All adoption cases started before December 31, 2007 and registered at the National Council of Adoptions (CAN) before February 13, 2008, are allowed to be processed and finalized according to the notarial system. Unfortunately, the CNA does not want to step aside of the grandfathered cases, to try to justify the small number of adoptions they have finalized in almost two years of its existence. First, they set up the “verification court” with the collaboration of the PGN and of the DA, to interview all the birthmothers and legal guardians of the children being adopted under the old laws.
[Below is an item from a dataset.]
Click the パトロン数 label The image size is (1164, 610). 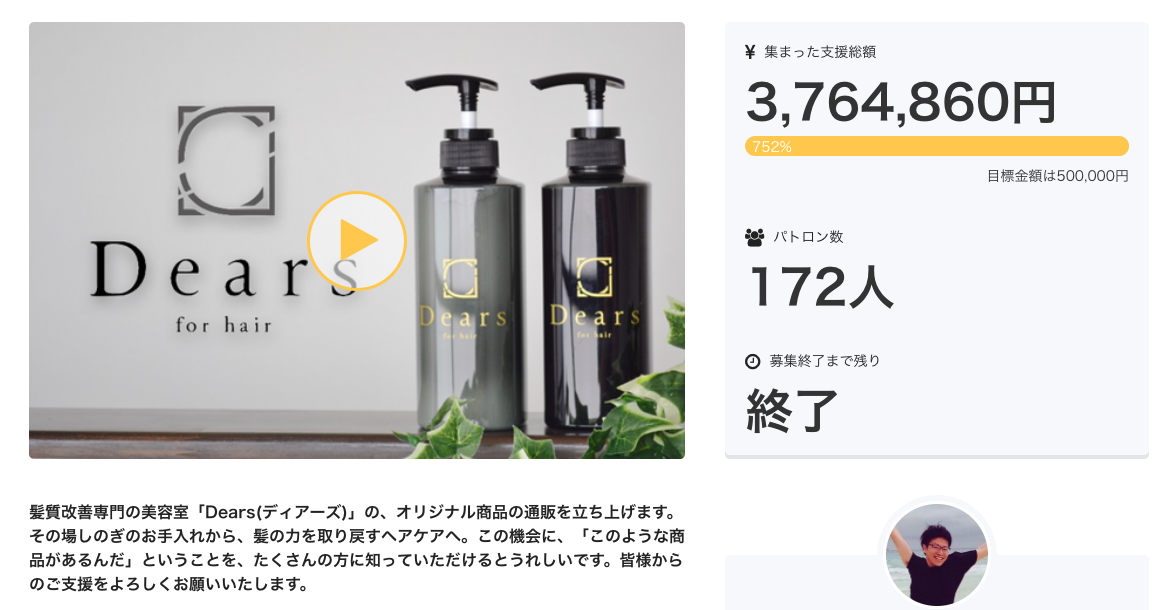[808, 237]
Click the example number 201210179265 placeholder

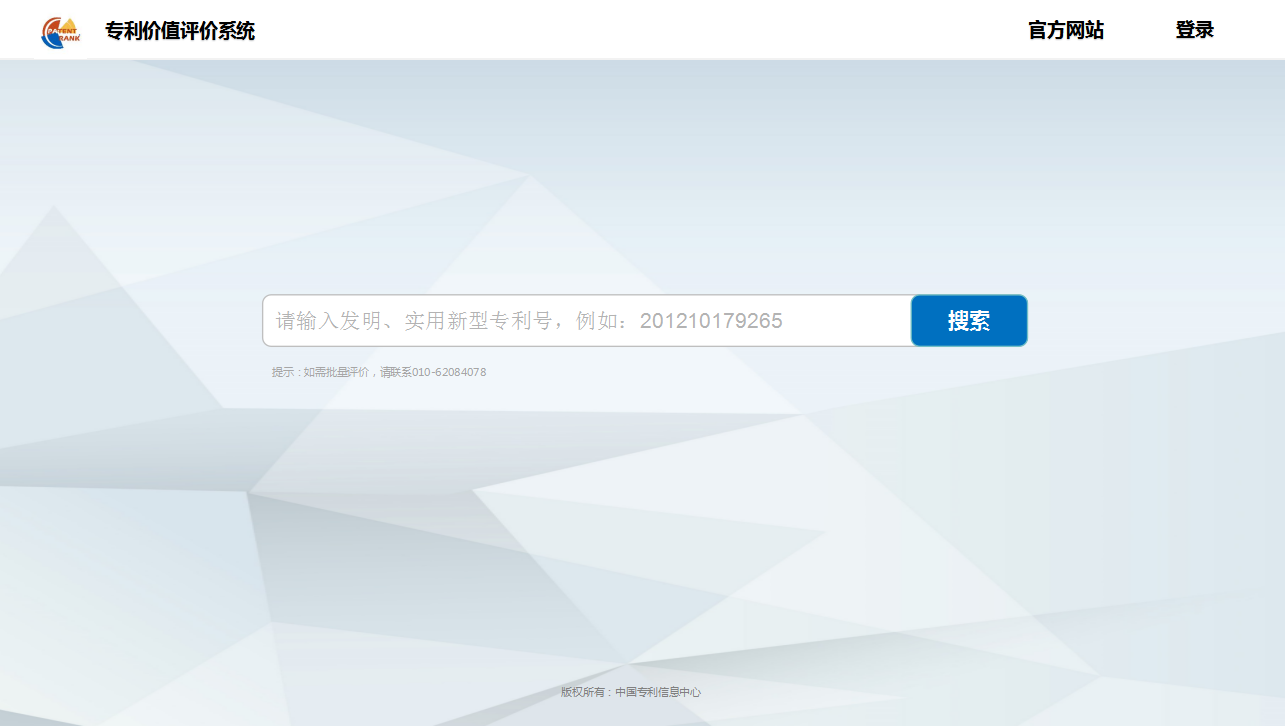tap(711, 321)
Clearly, neither the DA nor the CNA have anything to do with those adoptions, because they are neither crimes to investigate nor adoptions under the new law, but that did not stop either of them to keep using grandfathered adoptions to justify that they are not doing what they are meant to do.
The CNA offices take two floors of a new building located on Avenida Reforma, across the street from the American Embassy. Their offices are crawling with employees and there are stacks of official looking papers everywhere on sight. For an entity that has been working for less than two years and who did as little as 54 adoptions last year an even less this year and who has not even issued the regulations required by the Adoptions Law, the manpower and the paperwork displayed do not match its results. The president of the CNA claims that the lack of funds is detrimental for their work. They seem to forget that they can charge for their services when they do adoptions to foreigners, but of course, that would mean to actually have to work and why bother when their survival is guaranteed by those who do not want adoptions of Guatemalan children.
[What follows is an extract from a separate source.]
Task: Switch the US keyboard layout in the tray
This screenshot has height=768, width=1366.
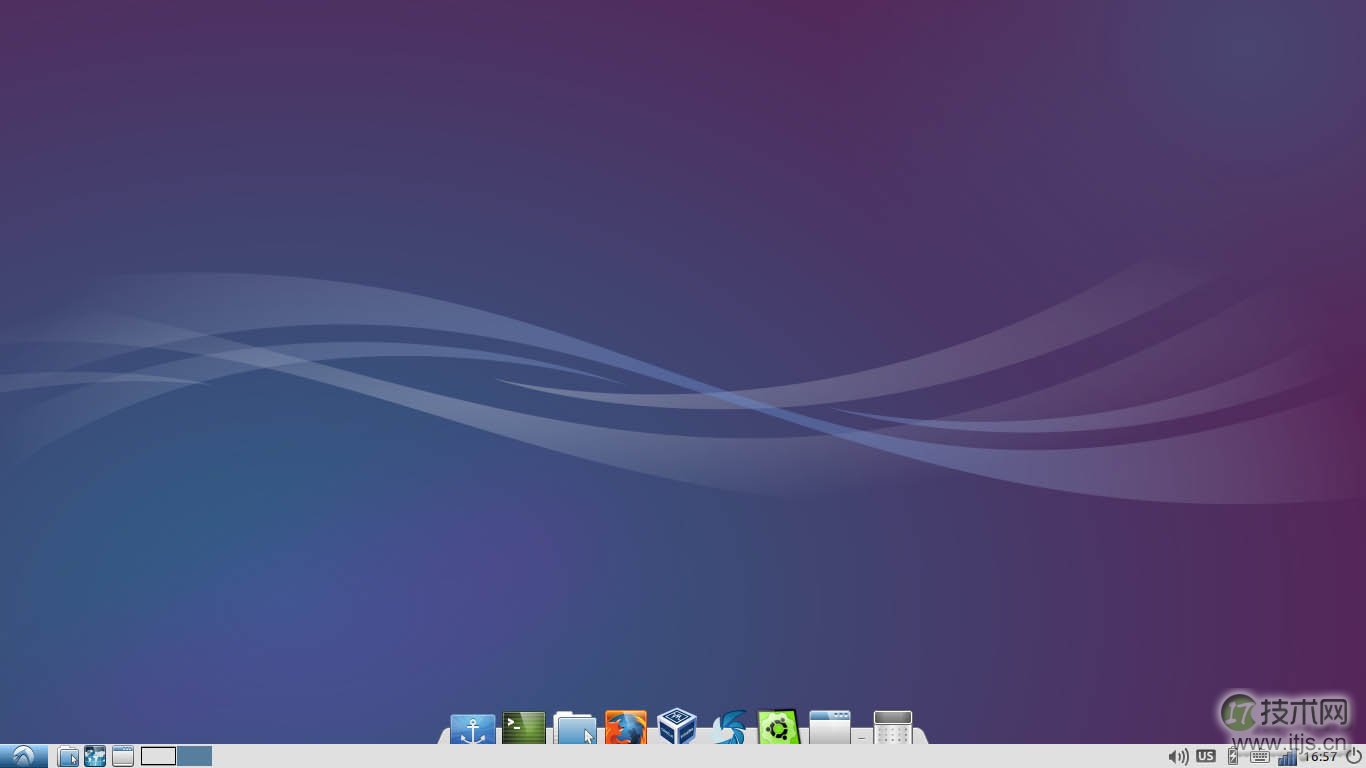Action: pos(1206,756)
The recently appointed Attorney General was welcomed to his new post by the letter to Secretary of State Hillary Clinton, sent by 52 US lawmakers, urging the US DOS to expedite Guatemalan adoptions. His response was to appoint an Adoptions Unit formed by three PGN lawyers and three CNA lawyers to review the “irregular adoptions” as they are commonly called by the Prensa Libre. To appoint CNA lawyers to review the grandfathered adoption processes is a big mistake, because not only those adoptions do not fall under the scope of their activities, but the CNA lawyers are programmed to oppose adoptions in general and notarial adoptions in particular. The Attorney General appointed other two PGN lawyers to help to review the cases. They should start by asking the DA to return those files where no felonies have been committed, to approve them right away and let those children move on with their lives. The PGN is quoted as having trouble in “recovering all the adoption files”, which only shows that they have no clue as to what are they supposed to do with the files. The PGN has three days to give an opinion and it should not send the file to the Unit of Childhood, because the first thing they do is to appoint an investigator who does not do much and the file ends up at the DA.
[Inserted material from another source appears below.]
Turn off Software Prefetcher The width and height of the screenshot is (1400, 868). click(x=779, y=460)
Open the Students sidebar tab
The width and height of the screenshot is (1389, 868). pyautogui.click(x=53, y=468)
The CNA is urging the families whose adoptions are stalled to communicate their situation to the PGN and to the CNA. Since they have no power over notarial processes, it is useless to do so. It is better to complain directly to the Attorney General about your case and let him know the number and date of entry of your case and all the related information. His name is Guillermo Antonio Porras Ovalle and you can address him at www.pgn.gob.gt/oficina_virtual_del_procurador.htmlt
The voices of the adoptive parents still in process need to be heard. When somebody proposed a hunger strike in front of the PGN, many people opposed. When a praying vigil was proposed later, nobody wanted to do it. The demonstration at the Guatemalan Embassy was attended by very few families but it was noted by the Washington Post. It would be wonderful if all the families would make a collective effort to call the attention of the media to the situation of their adoptions that are being delayed simply because they are the reason of being of the jobs of many bureaucrats, who know that as soon as those adoptions are approved by the PGN, their jobs would be in jeopardy, so it is better for them to keep them in the system for as long as it is possible.
The lawmakers who signed the letter to Secretary of State Clinton need to know that their letter did not make a difference. They need to be told that the authorities in Gautemala are still opposing adoptions and that the children being adopted as well as their US adoptive families are still waiting for the release of their files.